JKUAT, Nagasaki University Launch Planetary Health Student Exchange Programme

Prof. Maina delivers the Vice Chancellor’s remarks at the JKUAT Nagasaki launch

Jomo Kenyatta University of Agriculture and Technology (JKUAT) has been selected as one of four institutions in Kenya, to partner with Nagasaki University, Japan, on a student’s exchange programme aimed at promoting ground breaking research in planetary health.

The programme dubbed: Planetary Health Africa – Japan Strategic and Collaborative Education (PHASE) was launched on Thursday, January 28, 2021. The goal of the program is to establish a strategic inter-university network with Africa on planetary health and develop human resources to serve as a bridge between Japan and Africa, and develop collaborative activities to solve global issues.

Speaking during the launch conducted virtually, Vice Chancellor, Prof. Victoria Wambui Ngumi who was represented by the Director of Grants Management, Prof. Naomi Maina, hailed the partnership as another great opportunity for enhanced cooperation between JKUAT and Nagasaki University in higher education, “specifically in enhancing JKUAT’s capacity in global or planetary health, as well as refining the institutions focus in supporting the Kenya Government’s development blueprint the Big Four Agenda and the SDGs,”  she noted.

“The opportunity that PHASE programme presents to JKUAT faculty and students is exciting and we look forward to working closely with Nagasaki University in actualizing the specific components under this important academic exchange,” said Prof. Ngumi.
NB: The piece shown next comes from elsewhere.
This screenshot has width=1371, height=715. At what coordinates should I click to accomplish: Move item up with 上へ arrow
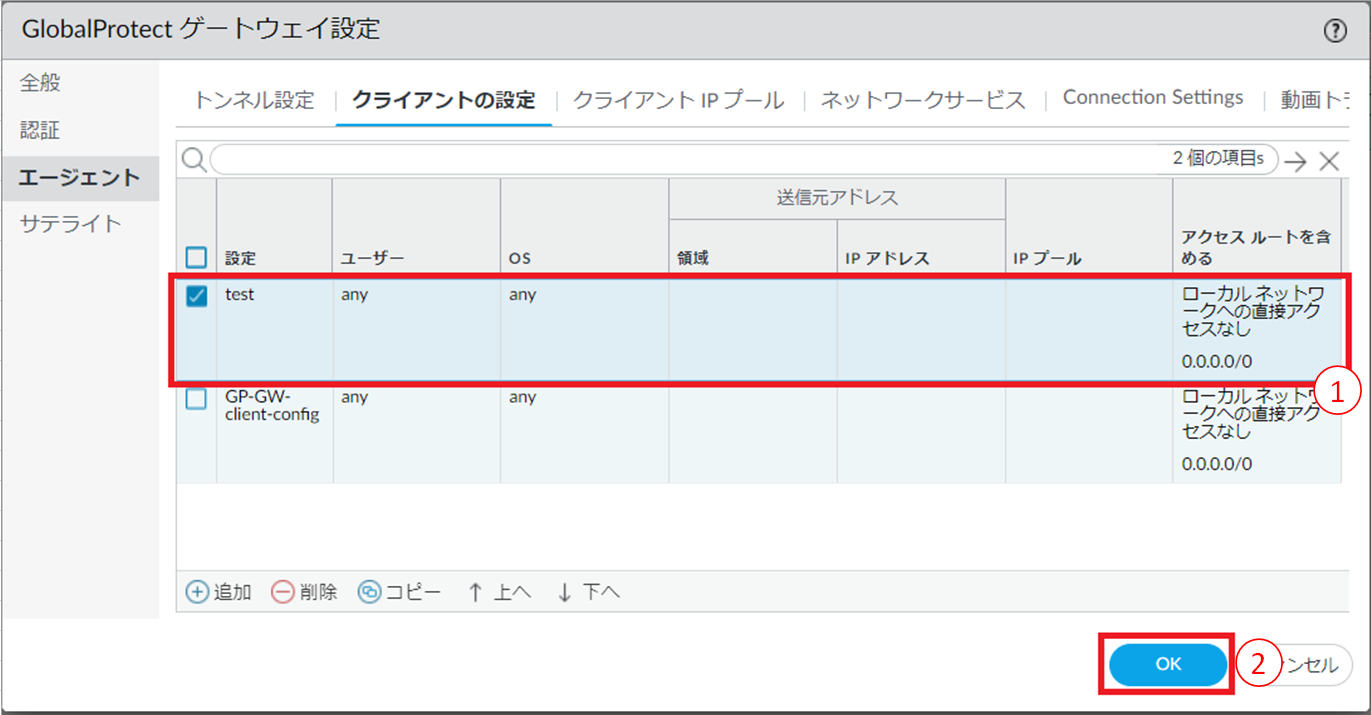[x=476, y=592]
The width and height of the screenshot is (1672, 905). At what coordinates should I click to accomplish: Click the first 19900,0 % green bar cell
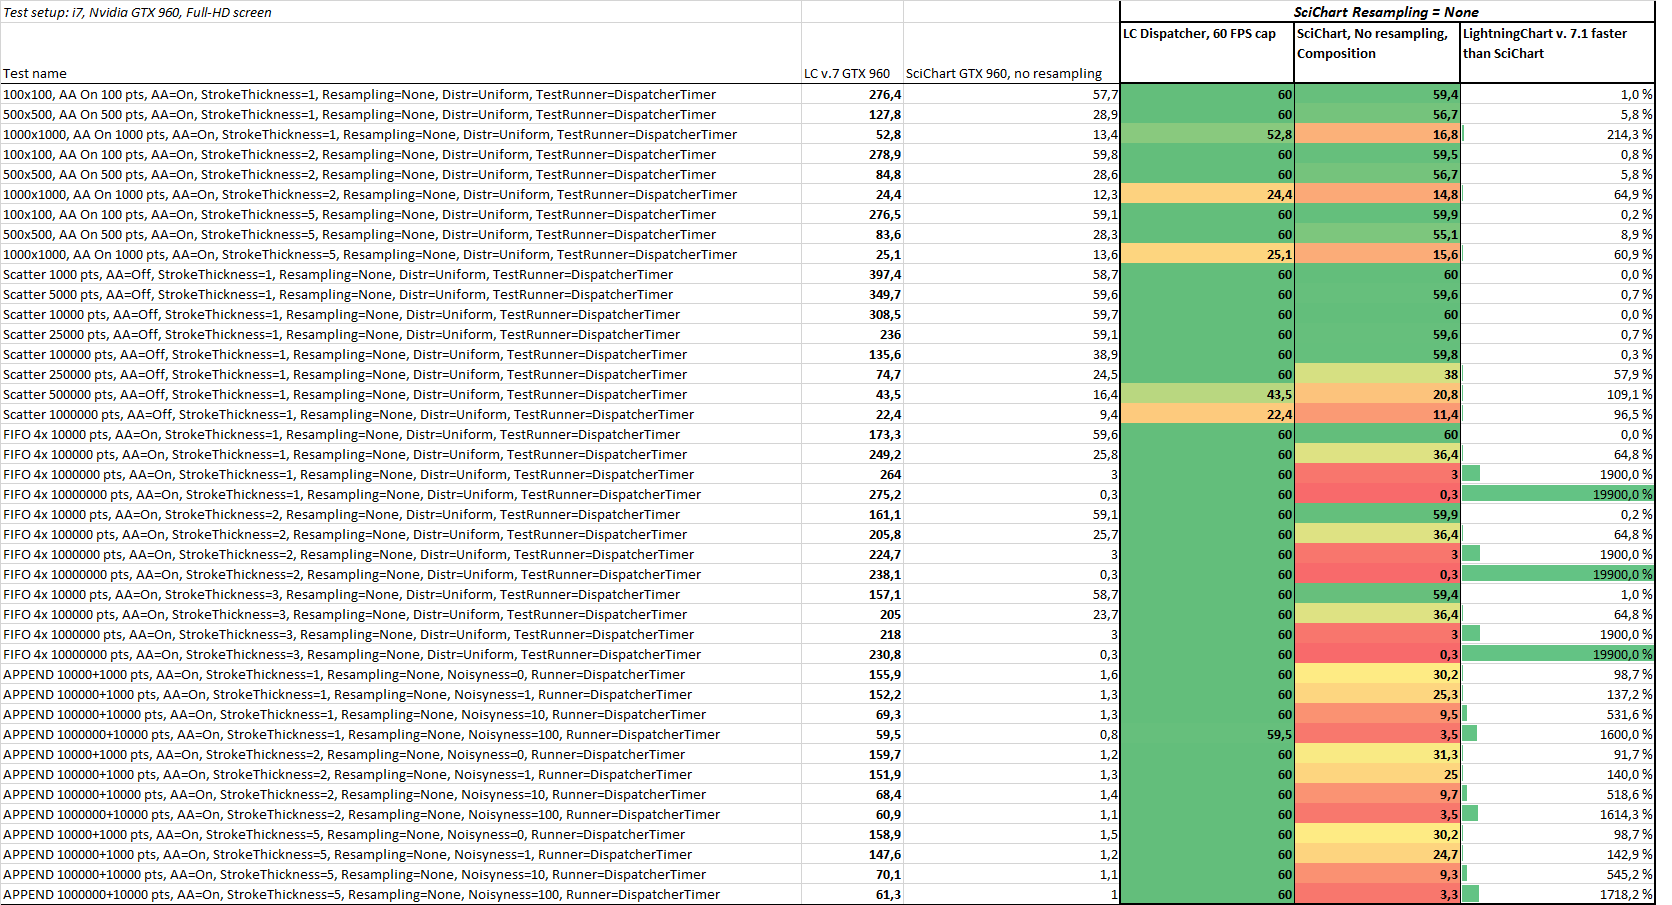pos(1557,494)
Her remarks were echoed by one of the key speakers at function, Director General of National Commission for Science, Technology and Innovation (NACOSTI), Prof. Walter Oyawa, who is also an alumnus of Japan’s Kyoto University.

Prof. Oyawa congratulated both universities on the PHASE partnership and reiterated NACOSTI’s support.

Ambassador H.E. Horie Ryoichi during the virtual launch.

Planetary health is an emerging field which recognizes that human health and the environment are intertwined. Therefore, it identifies solutions that will help the planet to flourish by addressing issues such as global warming, food shortage, education disparities, and unknown infectious diseases, among others. A different and holistic approach from the preexisting one.

The JKUAT-Nagasaki partnership will be implemented at different levels through short-term training to Nagasaki islands and marginal areas in Kenya, long-term training to either University, symposiums and internship programs at companies utilizing Nagasaki University network.

There are also online exchange programs whereby, JKUAT has competitively selected two of its top students from the School of Biomedical Sciences to participate. Chelse Justine and Pamela Ntinyari Kirimi from the departments of Biochemistry and Medical Laboratory Sciences respectively, will commence training in February, 2021.

Japanese Universities have been partnering with institutions from different continents and for the year 2020, Africa was selected for collaborations on projects that promote international exchange and those that establish an information platform for Japanese universities.

JKUAT was lauded during the launch for featuring prominently in the aforementioned categories where the institution has been selected to partner with other Japanese institutions in addition to Nagasaki.

According to Mr. Festus Wangwe, Kenya’s representative to Japan, this move will make great strides towards advancing Africa’s socioeconomic development as tabled at the Sixth Tokyo International Conference on African Development (TICAD-VI) held in Kenya in 2016.

This was also amplified by Japan’s Ambassador to Kenya, H.E. Horie Ryoichi who added that since Kenya is the most preferred business destination in Africa, it is the biggest beneficiary of Japan’s official development aid hence one of the reasons JKUAT was established as a research institution with support from Japan.

Nagasaki Partnership Steering committee at JKUAT after the launch. L-R Prof. Kariuki, Prof. Maina, Dr. Ngugi. Standing from L-R Dr. Kagali, Prof. Waihenya and Dr. Anthony Waititu

At JKUAT, the PHASE program will be overseen by a steering committee drawn from the School of Biomedical Sciences, College of Health Sciences. Chaired by Dr. Caroline Ngugi, the members include Prof. Rebecca Waihenya, Prof. Daniel Kariuki (Dean, SOBMS), Dr Kenneth Ogila, Dr. Josephine Kimani, Dr Amos Mbugua and Dr. Nesta Kagali, an alumnus of Nagasaki University.

The Inter-University Exchange Project is supported by the Ministry of Education, Culture, Sports, Science and Technology – Japan (MEXT). Nagasaki University will also partner with Kenyatta University, Maseno University and Kenya Medical Research Institute (KEMRI).

The event was also attended by President, Nagasaki University, Prof. Kohno Shigeru; Director of JSPS Nairobi Research Station, Dr. Mizoguchi D; Chief Executive Officer, Kenya Medical Research Institute, Dr. Yeri Kombe; Education CAS Ms. Mumina Bonaya; Prof. Joseph Chacha, Maseno University, among others.